● Assigned task
Copy nothing but the line with "Where should I" and the lines that follow it to the end of the entries below, and keep the pictures out.
Start of Records supplied
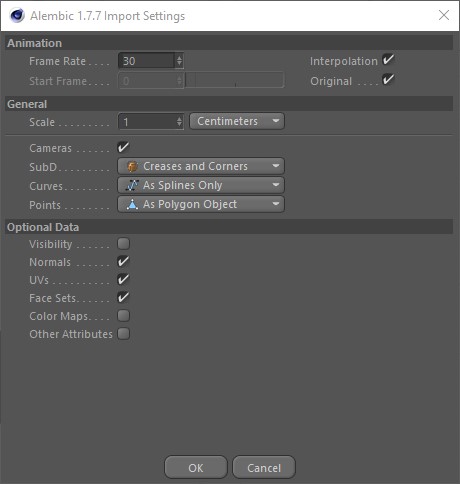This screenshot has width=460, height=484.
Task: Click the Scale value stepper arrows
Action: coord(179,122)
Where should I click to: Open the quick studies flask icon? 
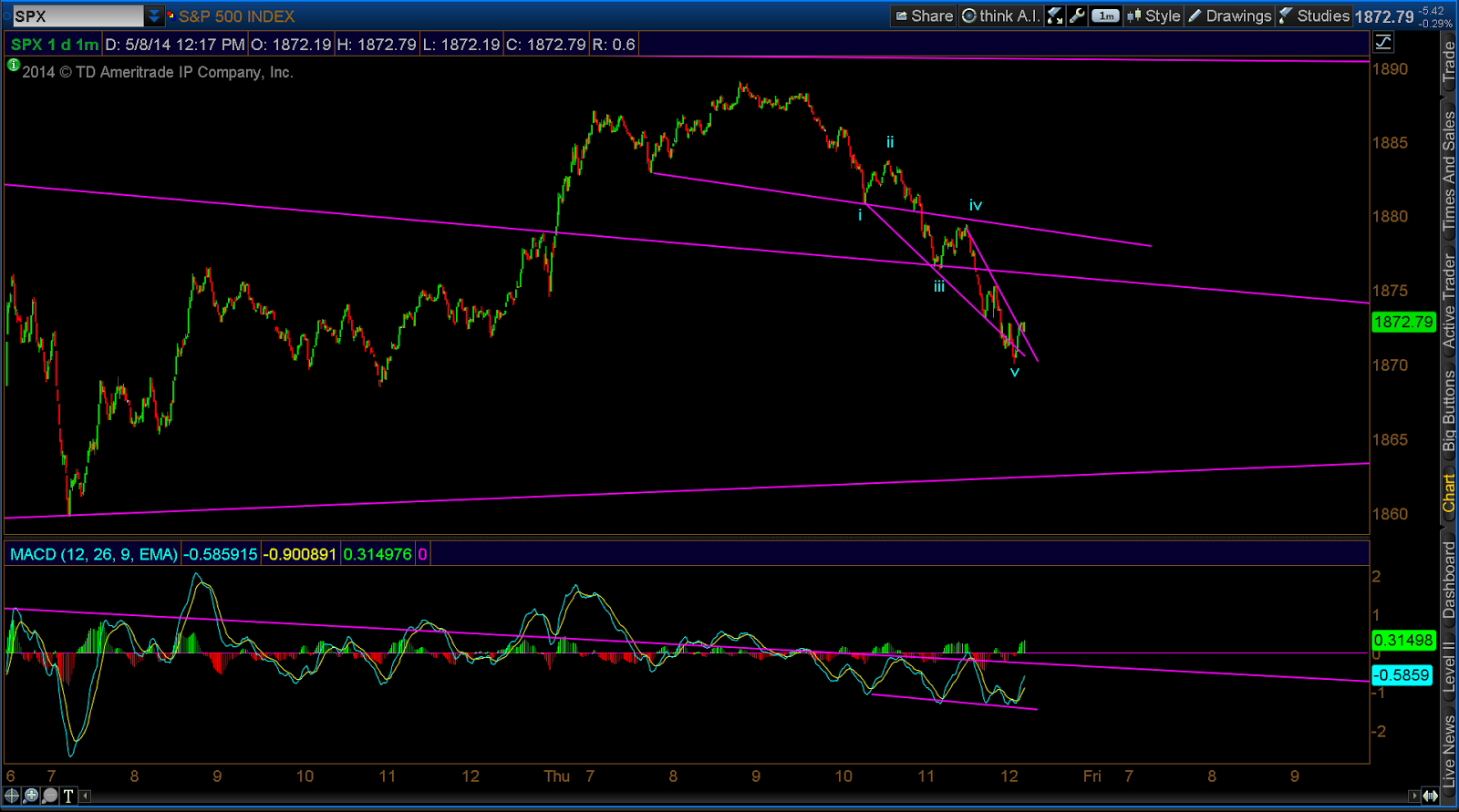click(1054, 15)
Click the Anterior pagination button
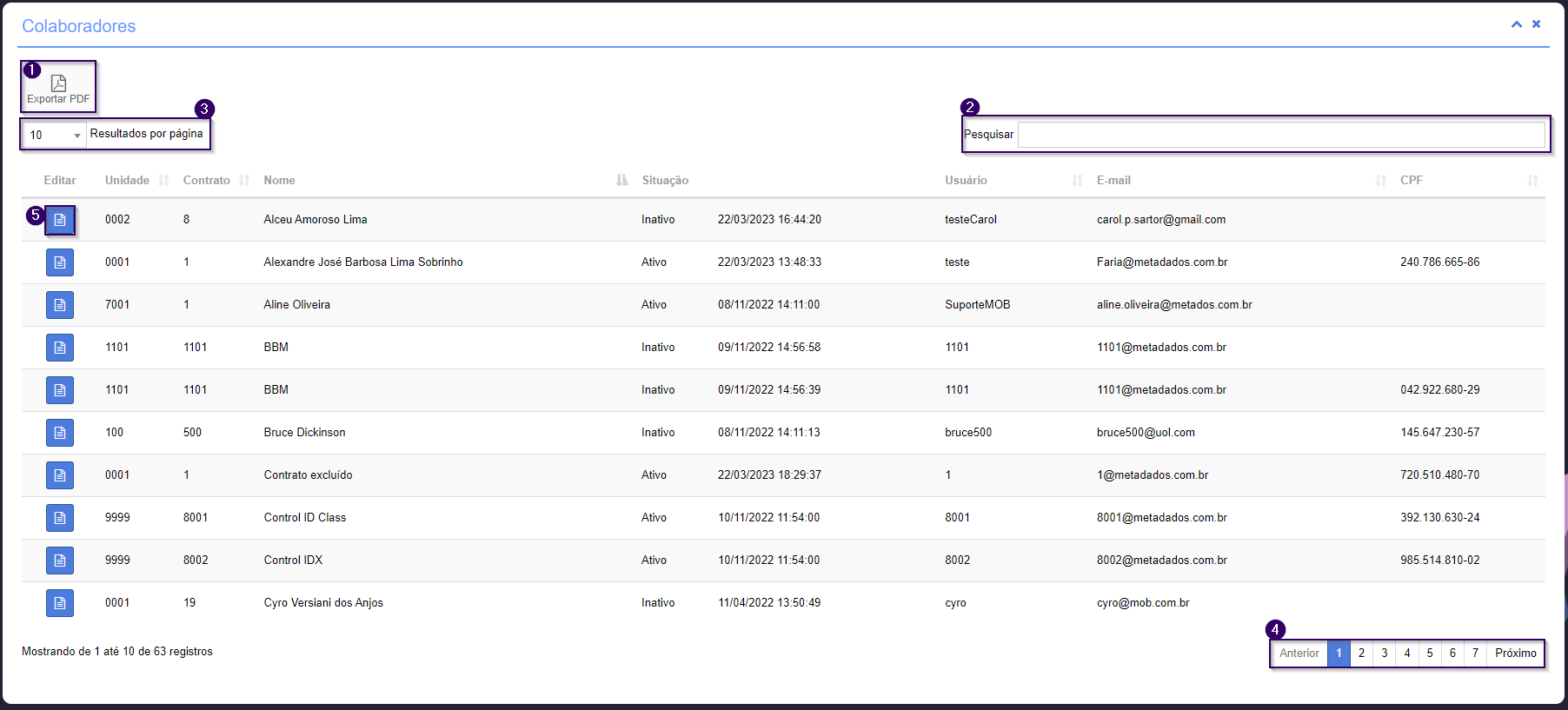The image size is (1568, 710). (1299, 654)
End of Records supplied
● Exercise result
Where should I click to: Open the quick studies flask icon? 
click(1054, 15)
Click the Anterior pagination button
The image size is (1568, 710). (1299, 654)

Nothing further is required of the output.